Exactly as they appear below, repeat the lines from the one with "Screen dimensions: 241x250" through the one with "Given: Collapse comments". Drop every picture.

-- Supplied information follows --

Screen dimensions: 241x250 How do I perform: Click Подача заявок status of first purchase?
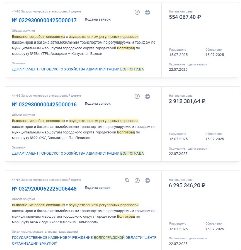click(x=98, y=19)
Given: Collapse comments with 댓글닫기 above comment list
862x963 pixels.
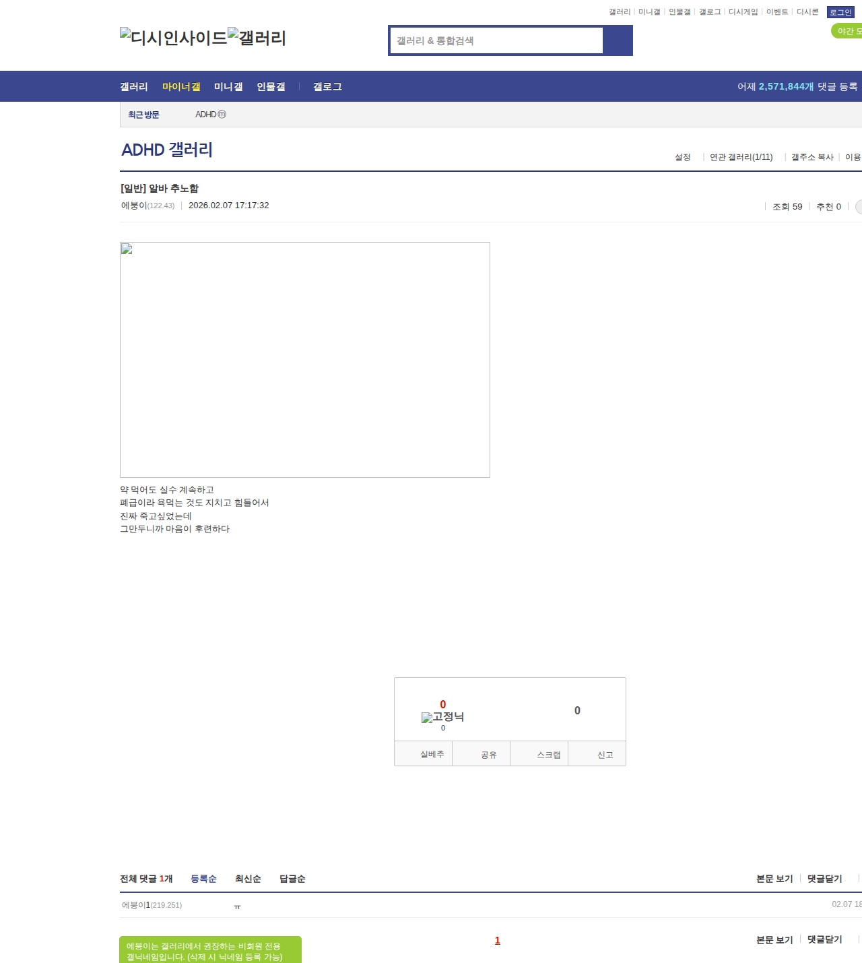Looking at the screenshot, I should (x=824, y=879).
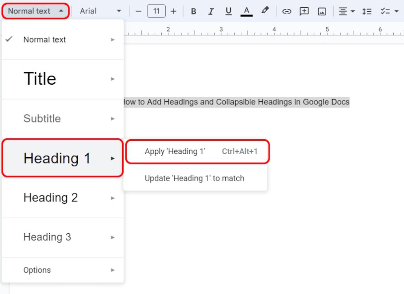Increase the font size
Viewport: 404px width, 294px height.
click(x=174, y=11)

-- Supplied information concluded --
-- Supplied information follows --

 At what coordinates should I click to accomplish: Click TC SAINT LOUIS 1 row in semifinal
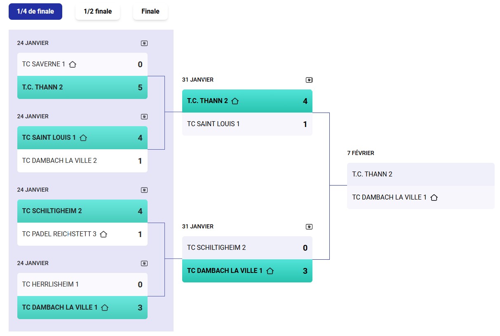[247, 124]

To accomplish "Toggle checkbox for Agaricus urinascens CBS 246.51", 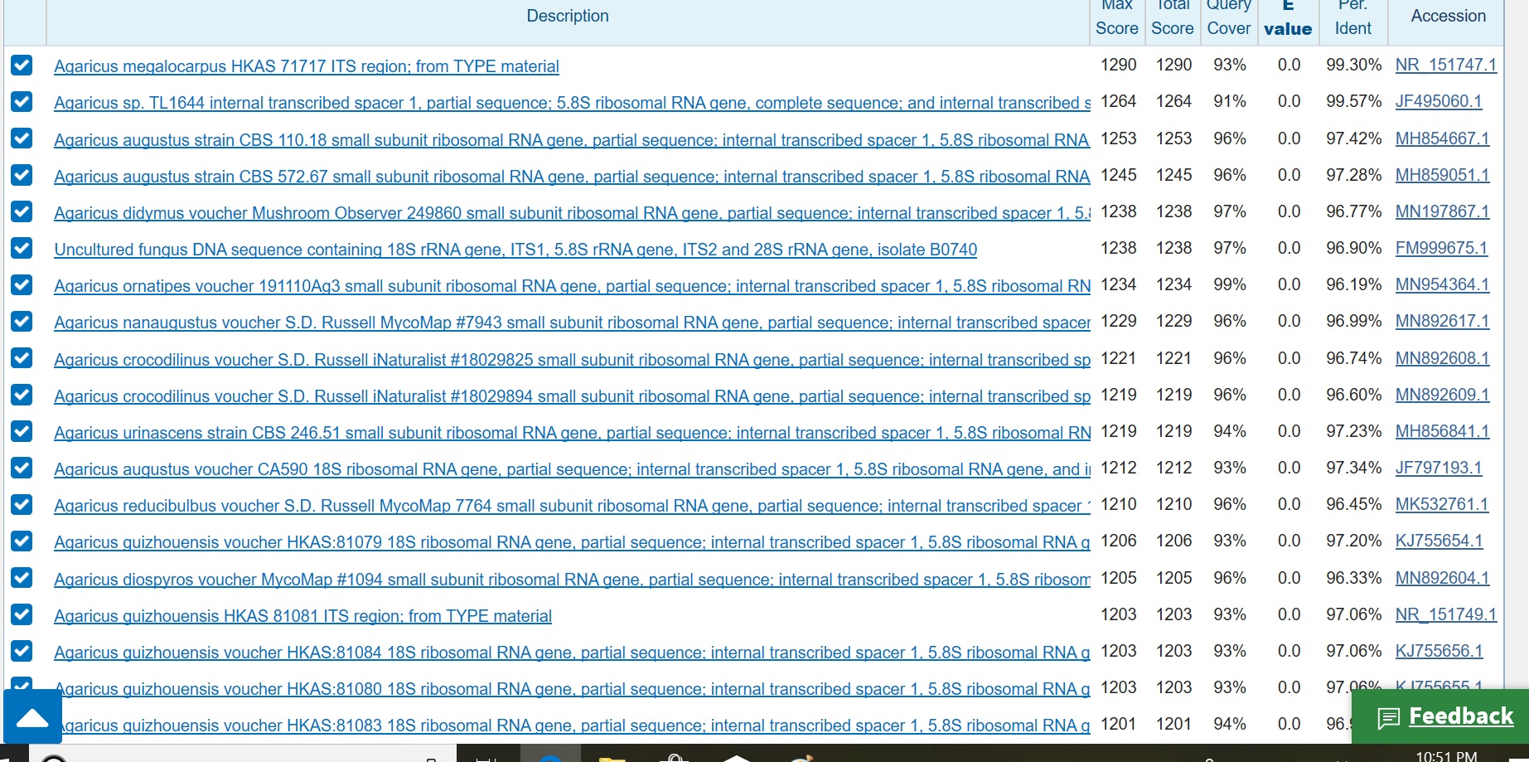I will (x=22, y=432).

-- Supplied information concluded --

◆ **Answer for this exercise**:
Screen dimensions: 241x250 How do I perform: Click Подача заявок status of first purchase?
click(x=98, y=19)
Given: Collapse comments with 댓글닫기 above comment list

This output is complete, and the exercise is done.